* [Data items]
Start of Block

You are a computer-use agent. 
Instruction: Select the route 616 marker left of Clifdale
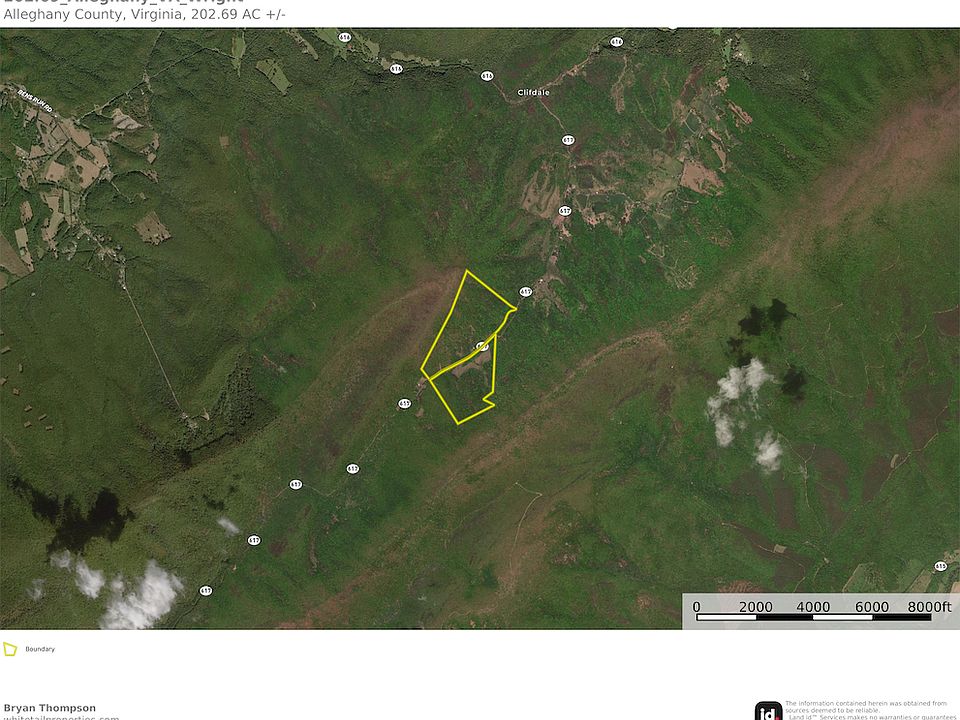487,76

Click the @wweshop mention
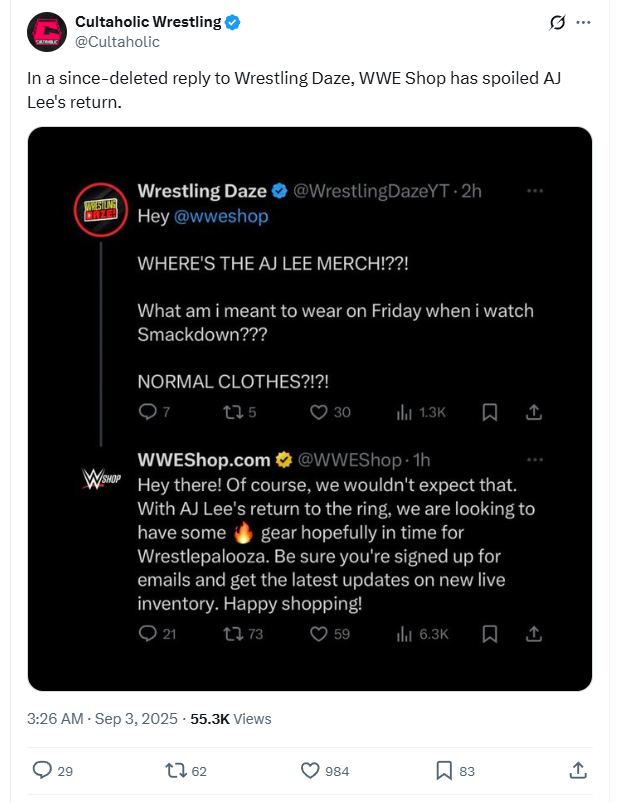(222, 215)
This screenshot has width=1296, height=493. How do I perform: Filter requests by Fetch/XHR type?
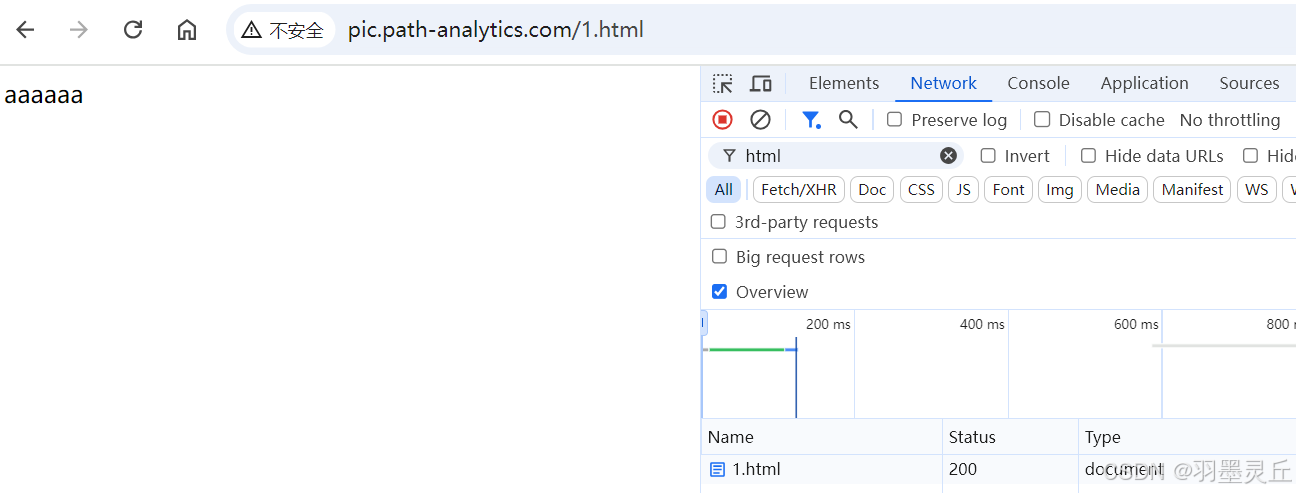click(x=798, y=190)
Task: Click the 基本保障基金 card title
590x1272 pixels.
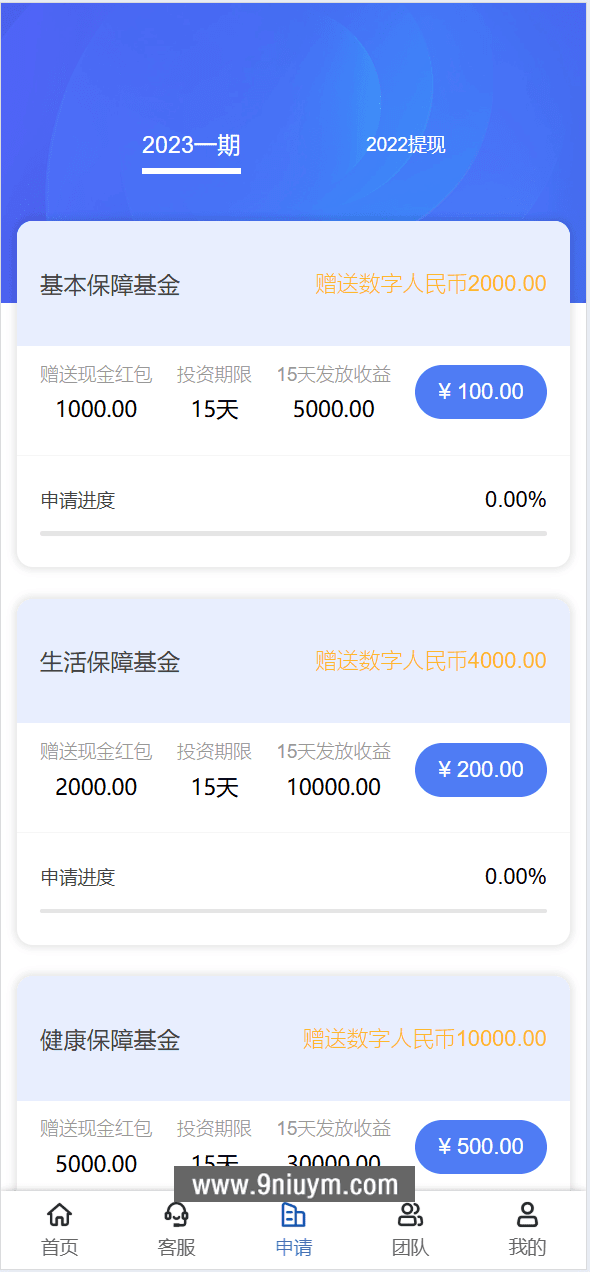Action: (108, 285)
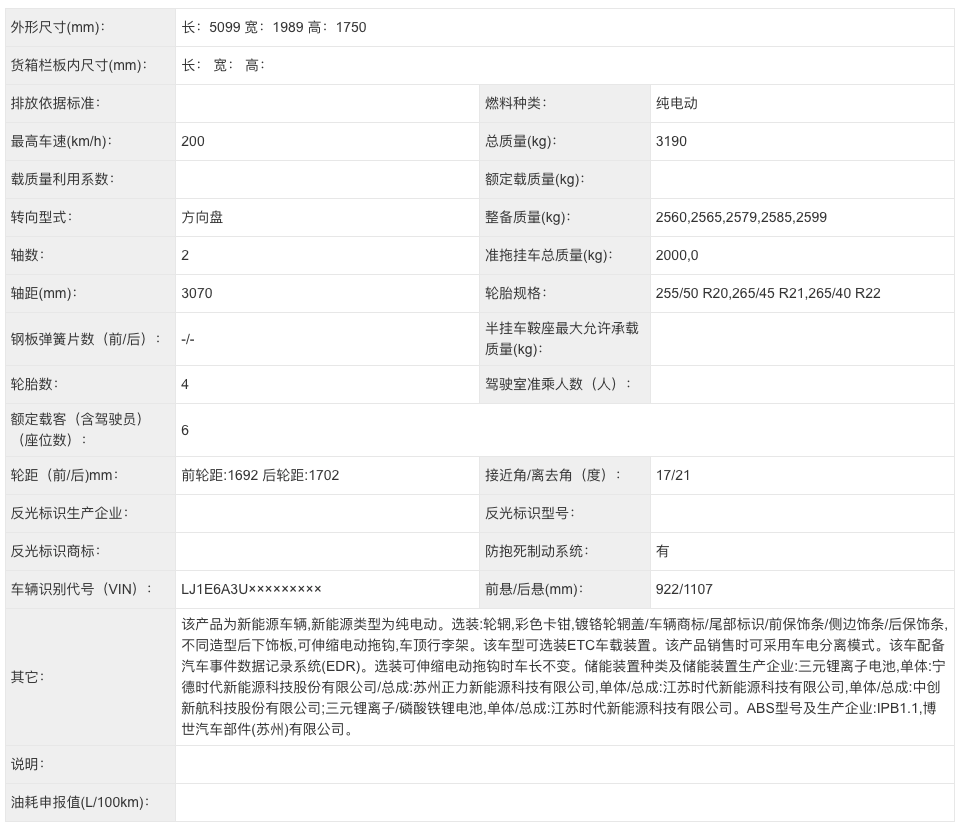
Task: Click the 半挂车鞍座最大允许承载质量 label
Action: (562, 339)
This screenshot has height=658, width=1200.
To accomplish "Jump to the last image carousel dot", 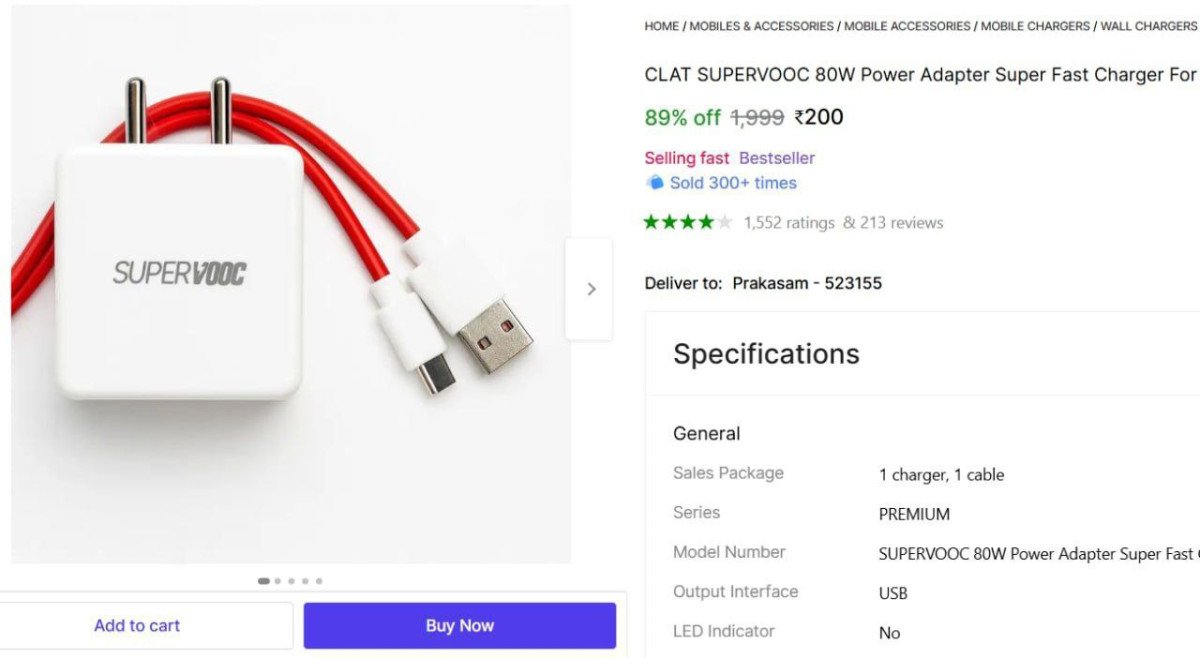I will coord(319,581).
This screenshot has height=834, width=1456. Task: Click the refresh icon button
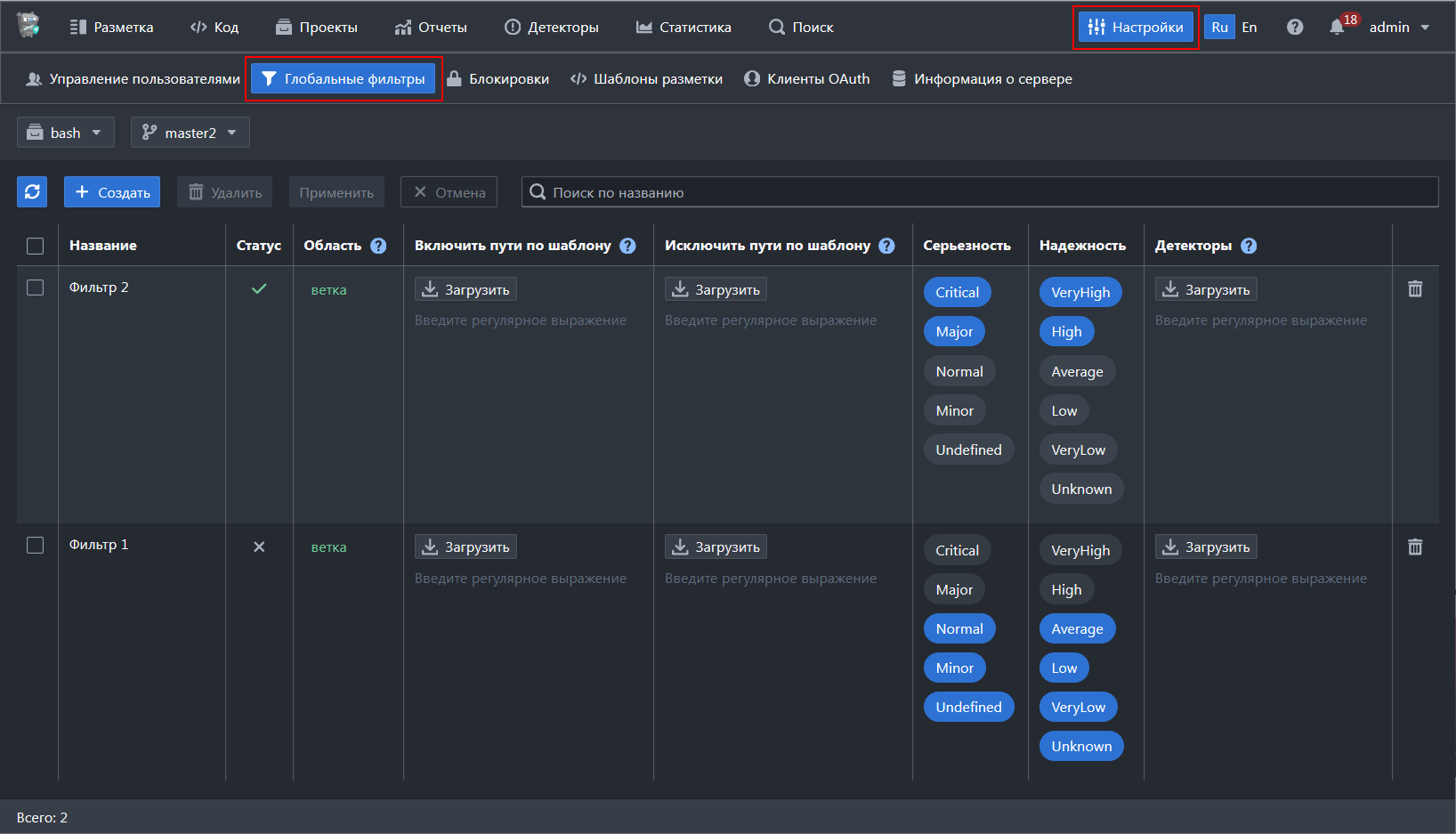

End of Block

* [WHAT IS REQUIRED]
Would you write out exactly the lines above, starting at the line containing "Instruction: Select the" and stopping after the line containing "Task: Click the 基本保障基金 card title"? Omit the pictures.

* [EXPECTED OUTPUT]
Instruction: Select the route 616 marker left of Clifdale
487,76

Click the @wweshop mention
(222, 215)
This screenshot has width=1296, height=493. How do I perform: Filter requests by Fetch/XHR type?
click(x=798, y=190)
Task: Click the 基本保障基金 card title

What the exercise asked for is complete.